Should e'er the fine-eyed maid to me be kind,
Ah! surely it must be whene'er I find
Some flowery spot, sequester'd, wild, romantic,
That often must have seen a poet frantic;
Where oaks, that erst the Druid knew, are growing,
And flowers, the glory of one day, are blowing;
Where the dark-leav'd laburnum's drooping clusters
Reflect athwart the stream their yellow lustres,
And intertwined the cassia's arms unite,
With its own drooping buds, but very white;
Where on one side are covert branches hung,
'Mong which the nightingales have always sung
In leafy quiet: where to pry, aloof,
Atween the pillars of the sylvan roof,
Would be to find where violet beds were nestling,
And where the bea with cowslip bells was wrestling.
There must be too a ruin dark, and gloomy
To say "joy not too much in all that's bloomy."

Yet this is vain--O Mathew, lend thy aid
To find a place where I may greet the maid--
Where we may soft humanity put on,
And sit, and rhyme and think on Chatterton;
And that warm-hearted Shakespeare sent to meet him
Four laurell'd spirits, heaven-ward to intreat him.
With reverence would we speak of all the sages
Who have left streaks of light athwart their ages:
And thou shouldst moralize on Milton's blindness,
And mourn the fearful dearth of human kindness
To those who strove with the bright golden wing
Of genius, to flap away each sting
Thrown by the pitiless world.
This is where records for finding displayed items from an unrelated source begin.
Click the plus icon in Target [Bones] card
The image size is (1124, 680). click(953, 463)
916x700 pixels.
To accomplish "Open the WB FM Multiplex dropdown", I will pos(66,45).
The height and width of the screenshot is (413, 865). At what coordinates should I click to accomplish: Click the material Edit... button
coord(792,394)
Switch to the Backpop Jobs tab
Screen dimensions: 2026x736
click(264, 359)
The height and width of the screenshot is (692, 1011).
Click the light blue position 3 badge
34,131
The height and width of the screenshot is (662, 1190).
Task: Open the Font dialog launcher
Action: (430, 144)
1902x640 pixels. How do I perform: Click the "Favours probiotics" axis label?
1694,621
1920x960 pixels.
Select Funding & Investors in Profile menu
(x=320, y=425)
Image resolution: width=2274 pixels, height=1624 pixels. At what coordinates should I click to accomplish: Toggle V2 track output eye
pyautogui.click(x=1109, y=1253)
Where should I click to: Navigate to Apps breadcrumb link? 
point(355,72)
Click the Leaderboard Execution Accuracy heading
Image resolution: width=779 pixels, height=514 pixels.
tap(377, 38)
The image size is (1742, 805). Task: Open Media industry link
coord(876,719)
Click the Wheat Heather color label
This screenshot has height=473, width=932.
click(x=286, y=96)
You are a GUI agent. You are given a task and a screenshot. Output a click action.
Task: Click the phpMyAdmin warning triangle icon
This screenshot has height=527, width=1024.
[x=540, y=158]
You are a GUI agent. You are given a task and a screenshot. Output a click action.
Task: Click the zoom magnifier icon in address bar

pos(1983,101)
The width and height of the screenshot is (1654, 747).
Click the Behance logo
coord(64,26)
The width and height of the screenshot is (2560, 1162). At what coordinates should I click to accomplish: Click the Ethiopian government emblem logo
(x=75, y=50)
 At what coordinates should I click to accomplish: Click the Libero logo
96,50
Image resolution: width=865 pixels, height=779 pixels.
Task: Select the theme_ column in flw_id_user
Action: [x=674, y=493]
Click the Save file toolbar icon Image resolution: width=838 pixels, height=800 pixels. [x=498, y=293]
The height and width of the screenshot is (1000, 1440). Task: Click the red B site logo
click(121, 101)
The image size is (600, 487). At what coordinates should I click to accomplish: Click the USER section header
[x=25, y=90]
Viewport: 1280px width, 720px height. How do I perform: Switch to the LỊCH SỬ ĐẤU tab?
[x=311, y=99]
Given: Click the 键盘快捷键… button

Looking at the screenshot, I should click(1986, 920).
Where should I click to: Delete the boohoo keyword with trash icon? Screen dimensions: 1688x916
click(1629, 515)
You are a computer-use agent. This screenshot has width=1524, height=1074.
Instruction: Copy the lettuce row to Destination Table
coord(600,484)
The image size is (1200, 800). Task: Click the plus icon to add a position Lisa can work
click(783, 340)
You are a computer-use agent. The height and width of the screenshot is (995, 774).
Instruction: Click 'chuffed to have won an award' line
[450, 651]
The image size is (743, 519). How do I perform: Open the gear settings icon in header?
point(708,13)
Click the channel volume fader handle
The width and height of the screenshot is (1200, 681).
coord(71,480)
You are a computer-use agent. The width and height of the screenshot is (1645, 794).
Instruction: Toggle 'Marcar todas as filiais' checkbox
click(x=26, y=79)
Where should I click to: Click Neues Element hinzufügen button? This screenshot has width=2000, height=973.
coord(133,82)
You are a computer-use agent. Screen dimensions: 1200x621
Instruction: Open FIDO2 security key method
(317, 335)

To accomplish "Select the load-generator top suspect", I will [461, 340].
We next could tell
Of those who in the cause of freedom fell;
Of our own Alfred, of Helvetian Tell;
Of him whose name to ev'ry heart's a solace,
High-minded and unbending William Wallace.
While to the rugged north our musing turns
We well might drop a tear for him, and Burns.

Felton! without incitements such as these,
How vain for me the niggard muse to tease:
For thee, she will thy every dwelling grace,
And make "a sun-shine in the shady place":
For thou wast once a flowret blooming wild,
Close to the source, bright, pure, and undefil'd,
Whence gush the streams of song: in happy hour
Came chaste Diana from her shady bower,
Just as the sun was from the east uprising;
And, as for him some gift she was devising,
Beheld thee, pluck'd thee, cast thee in the stream
To meet her glorious brother's greeting beam.
I marvel much that thou hast never told
How, from a flower, into a fish of gold
Apollo chang'd thee; how thou next didst seem
A black-eyed swan upon the widening stream;
And when thou first didst in that mirror trace
The placid features of a human face:
That thou hast never told thy travels strange,
And all the wonders of the mazy range
O'er pebbly crystal, and o'er golden sands;
Kissing thy daily food from Naiad's pearly hands.